Sufjan Stevens, «Javelin», Asthmatic Kitty/Modulor

La Canadienne de génie poursuit l’exploration de ses archives, glanées au fil d’une discographie éblouissante, amorcée en 1968. Après deux premiers volumes intéressants, ce troisième volet se penche sur les plus belles années de la musicienne : celles pendant lesquelles elle était sur le label Asylum, fondé par le mogul David Geffen. Une période marquée à la fois par des tubes et par une folle créativité. Le style de la jeune femme est alors en pleine mutation : elle délaisse peu à peu les rives du folk de ses débuts pour aborder des arrangements plus ambitieux, aux confins du jazz. Riche de 96 titres, ce coffret permet de suivre les développements de la compositrice de près. Son génie est à l’œuvre sur des pièces farouchement personnelles et originales. On est loin de l’académisme de son premier chef-d’œuvre Blue.
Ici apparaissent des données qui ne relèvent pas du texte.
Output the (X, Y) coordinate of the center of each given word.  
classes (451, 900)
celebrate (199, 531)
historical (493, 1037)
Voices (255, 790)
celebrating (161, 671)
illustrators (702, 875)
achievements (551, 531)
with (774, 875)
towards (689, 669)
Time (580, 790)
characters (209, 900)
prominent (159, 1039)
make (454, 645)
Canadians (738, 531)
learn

Les maquettes de chanson dévoilent la profonde originalité de l’écriture de cette pionnière. Les enregistrements live révèlent la force de son interprétation. Inédite, une séance de studio la voit jouer son classique Raised on Robbery avec Neil Young et les Santa Monica Flyers occupés alors à graver Tonight’s The Night. Ailleurs,on entend les voix de Crosby et Nash, piliers du supergroupe qui avait fait de la chanson Woodstock un hymne générationnel. On retrouve aussi plusieurs versions du titre «Edith

Un coffret 5 CD ou 4 LP (Reprise/Warner)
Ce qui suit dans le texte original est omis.